Collected data:

^^^^^^^^

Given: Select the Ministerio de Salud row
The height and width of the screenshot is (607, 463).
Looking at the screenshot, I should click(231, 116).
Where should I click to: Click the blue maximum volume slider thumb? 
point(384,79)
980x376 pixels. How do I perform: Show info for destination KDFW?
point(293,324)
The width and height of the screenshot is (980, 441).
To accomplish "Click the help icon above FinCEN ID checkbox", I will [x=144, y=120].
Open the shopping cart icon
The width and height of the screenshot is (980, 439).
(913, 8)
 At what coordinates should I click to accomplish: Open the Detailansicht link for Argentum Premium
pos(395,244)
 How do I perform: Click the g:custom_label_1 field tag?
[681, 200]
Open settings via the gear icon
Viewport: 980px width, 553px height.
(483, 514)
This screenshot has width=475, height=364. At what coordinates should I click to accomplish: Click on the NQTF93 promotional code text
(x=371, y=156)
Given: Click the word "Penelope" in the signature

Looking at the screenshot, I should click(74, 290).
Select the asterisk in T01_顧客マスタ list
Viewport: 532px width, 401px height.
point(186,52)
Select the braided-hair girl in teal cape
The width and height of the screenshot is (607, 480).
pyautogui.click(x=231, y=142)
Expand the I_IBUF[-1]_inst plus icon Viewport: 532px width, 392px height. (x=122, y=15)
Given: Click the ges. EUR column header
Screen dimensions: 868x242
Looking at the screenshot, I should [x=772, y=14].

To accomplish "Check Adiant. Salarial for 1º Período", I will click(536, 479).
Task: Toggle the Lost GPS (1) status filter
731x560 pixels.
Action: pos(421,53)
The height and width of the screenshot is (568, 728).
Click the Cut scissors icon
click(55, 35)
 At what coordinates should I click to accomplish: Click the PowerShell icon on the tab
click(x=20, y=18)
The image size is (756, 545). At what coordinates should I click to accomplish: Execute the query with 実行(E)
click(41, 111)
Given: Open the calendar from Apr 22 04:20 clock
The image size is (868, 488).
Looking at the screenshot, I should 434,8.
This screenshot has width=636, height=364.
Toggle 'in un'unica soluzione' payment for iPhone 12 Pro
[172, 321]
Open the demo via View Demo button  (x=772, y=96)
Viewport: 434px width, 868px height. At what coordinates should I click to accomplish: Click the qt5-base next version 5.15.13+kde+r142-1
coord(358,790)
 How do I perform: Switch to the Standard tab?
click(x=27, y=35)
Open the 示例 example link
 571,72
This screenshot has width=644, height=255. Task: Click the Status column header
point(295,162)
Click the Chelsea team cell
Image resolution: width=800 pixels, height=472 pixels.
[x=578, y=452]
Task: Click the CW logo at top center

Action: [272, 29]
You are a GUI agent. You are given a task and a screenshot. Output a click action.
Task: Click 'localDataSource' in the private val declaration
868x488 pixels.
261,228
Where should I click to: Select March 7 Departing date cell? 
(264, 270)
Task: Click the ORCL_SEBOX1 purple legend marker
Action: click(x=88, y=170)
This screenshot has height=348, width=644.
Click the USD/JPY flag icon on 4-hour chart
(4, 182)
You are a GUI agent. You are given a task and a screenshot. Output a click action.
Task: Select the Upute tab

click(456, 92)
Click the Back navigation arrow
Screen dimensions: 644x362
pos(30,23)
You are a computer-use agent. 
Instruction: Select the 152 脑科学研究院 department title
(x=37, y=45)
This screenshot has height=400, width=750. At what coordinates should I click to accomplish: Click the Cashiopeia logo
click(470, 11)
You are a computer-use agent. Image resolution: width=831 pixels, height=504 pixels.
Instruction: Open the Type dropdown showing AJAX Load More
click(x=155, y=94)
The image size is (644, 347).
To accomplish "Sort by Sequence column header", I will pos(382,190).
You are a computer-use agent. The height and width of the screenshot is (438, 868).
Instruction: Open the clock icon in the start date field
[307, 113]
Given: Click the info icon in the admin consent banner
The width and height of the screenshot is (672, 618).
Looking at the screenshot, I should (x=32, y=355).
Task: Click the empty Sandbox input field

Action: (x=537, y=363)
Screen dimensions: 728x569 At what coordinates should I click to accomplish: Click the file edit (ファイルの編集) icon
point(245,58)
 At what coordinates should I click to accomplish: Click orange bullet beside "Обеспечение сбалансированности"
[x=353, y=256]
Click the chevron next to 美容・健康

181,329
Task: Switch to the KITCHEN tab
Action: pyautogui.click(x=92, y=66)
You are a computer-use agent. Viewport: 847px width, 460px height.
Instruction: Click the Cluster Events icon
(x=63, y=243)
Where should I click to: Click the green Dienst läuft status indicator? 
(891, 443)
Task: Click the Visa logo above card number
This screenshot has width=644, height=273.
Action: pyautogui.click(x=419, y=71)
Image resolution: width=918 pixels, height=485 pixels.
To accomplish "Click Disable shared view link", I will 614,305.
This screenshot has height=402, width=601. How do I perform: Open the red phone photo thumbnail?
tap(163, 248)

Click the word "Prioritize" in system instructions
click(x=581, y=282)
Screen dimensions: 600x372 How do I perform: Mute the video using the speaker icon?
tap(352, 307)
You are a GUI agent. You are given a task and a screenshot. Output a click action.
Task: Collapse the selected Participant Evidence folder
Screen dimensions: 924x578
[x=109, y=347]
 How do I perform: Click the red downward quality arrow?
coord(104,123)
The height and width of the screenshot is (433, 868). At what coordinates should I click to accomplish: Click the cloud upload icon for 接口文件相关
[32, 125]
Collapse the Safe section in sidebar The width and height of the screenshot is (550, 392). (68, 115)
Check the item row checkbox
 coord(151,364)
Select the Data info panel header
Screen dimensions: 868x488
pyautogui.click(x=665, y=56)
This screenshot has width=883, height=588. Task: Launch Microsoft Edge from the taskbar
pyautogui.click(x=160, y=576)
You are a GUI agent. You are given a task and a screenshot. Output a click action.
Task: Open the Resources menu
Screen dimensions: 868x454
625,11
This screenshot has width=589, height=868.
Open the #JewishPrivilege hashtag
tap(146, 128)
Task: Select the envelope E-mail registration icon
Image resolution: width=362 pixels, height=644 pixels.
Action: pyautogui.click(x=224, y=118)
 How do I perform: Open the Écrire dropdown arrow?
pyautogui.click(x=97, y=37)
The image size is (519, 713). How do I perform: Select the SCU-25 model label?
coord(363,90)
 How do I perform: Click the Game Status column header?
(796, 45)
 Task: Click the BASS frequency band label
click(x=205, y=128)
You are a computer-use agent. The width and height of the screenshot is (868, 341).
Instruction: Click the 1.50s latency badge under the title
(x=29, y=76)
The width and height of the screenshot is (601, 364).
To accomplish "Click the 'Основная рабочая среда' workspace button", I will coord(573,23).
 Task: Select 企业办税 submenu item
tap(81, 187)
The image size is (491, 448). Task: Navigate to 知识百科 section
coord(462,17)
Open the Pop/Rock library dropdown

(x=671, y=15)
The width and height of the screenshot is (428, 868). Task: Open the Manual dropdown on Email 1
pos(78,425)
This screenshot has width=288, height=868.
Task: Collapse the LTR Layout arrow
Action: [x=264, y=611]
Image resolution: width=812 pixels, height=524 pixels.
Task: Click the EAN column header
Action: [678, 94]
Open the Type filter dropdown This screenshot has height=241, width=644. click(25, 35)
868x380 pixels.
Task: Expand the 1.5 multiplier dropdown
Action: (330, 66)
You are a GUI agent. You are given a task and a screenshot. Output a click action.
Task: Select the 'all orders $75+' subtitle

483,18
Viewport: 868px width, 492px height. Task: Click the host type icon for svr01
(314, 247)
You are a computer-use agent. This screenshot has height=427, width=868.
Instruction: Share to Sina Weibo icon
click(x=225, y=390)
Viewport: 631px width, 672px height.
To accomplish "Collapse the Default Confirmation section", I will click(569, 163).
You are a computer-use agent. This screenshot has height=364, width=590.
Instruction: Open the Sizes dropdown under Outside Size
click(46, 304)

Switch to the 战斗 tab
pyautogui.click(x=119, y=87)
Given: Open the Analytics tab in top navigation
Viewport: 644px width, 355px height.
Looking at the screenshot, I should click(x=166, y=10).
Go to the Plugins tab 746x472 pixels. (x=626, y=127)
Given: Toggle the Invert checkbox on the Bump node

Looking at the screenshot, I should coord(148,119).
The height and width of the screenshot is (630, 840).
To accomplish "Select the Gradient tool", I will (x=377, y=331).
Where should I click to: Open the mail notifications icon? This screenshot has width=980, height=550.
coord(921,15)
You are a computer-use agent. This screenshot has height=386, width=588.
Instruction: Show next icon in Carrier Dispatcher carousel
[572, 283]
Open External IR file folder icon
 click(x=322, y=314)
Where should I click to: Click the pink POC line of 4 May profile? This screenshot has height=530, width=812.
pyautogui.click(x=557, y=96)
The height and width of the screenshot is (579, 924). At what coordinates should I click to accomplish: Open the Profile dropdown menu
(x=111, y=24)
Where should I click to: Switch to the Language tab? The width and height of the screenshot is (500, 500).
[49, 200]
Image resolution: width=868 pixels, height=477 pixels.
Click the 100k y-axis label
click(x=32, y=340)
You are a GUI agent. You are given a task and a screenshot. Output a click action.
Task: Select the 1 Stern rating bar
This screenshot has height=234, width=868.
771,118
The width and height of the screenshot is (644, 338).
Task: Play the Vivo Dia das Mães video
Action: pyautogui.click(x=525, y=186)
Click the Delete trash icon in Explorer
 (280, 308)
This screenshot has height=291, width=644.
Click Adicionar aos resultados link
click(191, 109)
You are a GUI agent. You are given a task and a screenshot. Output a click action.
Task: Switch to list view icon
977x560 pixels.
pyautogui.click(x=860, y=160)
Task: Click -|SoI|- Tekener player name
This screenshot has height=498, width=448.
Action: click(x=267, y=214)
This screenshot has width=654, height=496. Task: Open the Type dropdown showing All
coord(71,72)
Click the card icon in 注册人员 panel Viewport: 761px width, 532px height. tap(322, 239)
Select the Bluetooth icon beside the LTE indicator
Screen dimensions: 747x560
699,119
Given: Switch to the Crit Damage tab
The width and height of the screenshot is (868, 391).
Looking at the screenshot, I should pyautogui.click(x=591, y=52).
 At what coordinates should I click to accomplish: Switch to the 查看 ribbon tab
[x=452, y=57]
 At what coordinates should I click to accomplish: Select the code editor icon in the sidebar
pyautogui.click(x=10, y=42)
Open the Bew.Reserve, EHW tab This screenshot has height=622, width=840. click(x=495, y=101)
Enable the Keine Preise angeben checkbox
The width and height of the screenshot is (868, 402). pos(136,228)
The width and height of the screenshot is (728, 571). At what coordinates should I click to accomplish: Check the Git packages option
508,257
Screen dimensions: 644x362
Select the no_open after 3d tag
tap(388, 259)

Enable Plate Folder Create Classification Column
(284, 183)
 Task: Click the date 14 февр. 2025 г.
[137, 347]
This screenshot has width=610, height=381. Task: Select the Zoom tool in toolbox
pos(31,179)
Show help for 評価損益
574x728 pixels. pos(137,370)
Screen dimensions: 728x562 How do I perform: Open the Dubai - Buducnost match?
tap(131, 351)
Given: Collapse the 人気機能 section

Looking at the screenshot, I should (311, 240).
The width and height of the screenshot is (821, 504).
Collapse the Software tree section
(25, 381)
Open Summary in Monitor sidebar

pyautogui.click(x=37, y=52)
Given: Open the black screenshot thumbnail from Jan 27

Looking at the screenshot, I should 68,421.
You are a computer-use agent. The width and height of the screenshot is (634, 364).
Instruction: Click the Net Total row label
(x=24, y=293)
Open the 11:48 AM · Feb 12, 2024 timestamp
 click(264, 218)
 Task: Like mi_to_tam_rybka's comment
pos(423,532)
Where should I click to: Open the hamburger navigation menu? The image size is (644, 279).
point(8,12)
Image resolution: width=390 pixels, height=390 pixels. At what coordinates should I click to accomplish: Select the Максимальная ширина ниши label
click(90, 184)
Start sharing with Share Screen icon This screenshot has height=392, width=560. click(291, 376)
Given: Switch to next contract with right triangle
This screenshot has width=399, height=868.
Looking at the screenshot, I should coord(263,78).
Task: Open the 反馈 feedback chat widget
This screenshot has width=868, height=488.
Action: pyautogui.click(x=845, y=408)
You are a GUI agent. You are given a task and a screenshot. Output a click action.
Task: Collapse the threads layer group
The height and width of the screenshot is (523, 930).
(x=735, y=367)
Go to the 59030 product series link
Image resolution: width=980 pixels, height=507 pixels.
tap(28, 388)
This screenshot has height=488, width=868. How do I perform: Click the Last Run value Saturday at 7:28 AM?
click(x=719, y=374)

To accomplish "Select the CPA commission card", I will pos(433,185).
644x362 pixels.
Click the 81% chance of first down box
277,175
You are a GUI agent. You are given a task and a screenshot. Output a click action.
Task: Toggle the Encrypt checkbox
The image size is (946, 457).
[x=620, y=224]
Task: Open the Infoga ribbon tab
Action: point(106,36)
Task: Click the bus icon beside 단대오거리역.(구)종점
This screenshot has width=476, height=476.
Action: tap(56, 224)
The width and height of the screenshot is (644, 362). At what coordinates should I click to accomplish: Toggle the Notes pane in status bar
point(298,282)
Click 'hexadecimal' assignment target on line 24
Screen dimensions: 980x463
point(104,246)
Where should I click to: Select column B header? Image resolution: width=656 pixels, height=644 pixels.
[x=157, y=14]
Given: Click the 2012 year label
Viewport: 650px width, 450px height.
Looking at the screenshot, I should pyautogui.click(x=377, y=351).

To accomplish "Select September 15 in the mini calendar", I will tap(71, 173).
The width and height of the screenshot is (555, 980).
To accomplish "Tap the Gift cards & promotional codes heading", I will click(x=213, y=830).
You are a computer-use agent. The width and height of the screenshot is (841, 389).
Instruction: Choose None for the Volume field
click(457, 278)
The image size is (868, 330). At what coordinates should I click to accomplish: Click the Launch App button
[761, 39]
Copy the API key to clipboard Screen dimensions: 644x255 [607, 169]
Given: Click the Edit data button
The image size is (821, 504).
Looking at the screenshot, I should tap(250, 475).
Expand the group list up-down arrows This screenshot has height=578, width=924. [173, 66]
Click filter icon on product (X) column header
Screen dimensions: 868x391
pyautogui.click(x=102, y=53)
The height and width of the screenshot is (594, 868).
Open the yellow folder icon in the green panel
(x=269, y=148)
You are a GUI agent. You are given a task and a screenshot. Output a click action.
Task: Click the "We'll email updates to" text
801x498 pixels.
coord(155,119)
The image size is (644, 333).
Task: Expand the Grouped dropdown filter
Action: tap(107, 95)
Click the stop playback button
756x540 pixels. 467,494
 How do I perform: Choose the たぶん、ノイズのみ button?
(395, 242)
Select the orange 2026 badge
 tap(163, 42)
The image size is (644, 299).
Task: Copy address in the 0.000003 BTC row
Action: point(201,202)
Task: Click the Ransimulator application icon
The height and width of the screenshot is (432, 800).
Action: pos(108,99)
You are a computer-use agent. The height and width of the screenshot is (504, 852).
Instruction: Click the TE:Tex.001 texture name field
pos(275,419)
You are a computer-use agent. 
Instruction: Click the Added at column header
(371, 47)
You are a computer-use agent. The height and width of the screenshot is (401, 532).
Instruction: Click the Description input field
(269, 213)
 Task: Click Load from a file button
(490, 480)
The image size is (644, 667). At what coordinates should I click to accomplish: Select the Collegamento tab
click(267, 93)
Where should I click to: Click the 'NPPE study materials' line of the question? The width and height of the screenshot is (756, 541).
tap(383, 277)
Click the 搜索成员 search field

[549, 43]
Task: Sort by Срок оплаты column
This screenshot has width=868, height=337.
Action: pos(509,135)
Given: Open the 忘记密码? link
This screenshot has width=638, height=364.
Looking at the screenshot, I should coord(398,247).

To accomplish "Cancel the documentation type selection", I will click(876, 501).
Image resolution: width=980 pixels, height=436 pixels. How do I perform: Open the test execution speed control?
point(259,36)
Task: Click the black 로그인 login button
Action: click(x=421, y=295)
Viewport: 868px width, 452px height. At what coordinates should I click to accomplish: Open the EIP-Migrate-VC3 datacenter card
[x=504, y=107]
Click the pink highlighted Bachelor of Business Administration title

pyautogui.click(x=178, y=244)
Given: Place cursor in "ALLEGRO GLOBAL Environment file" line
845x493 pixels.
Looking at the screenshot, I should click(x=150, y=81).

^^^^^^^^

__TASK INSTRUCTIONS__:
The answer must be a single number: how many lines in the records above contain the word "Sort".

__RESULT OF THIS TASK__:
2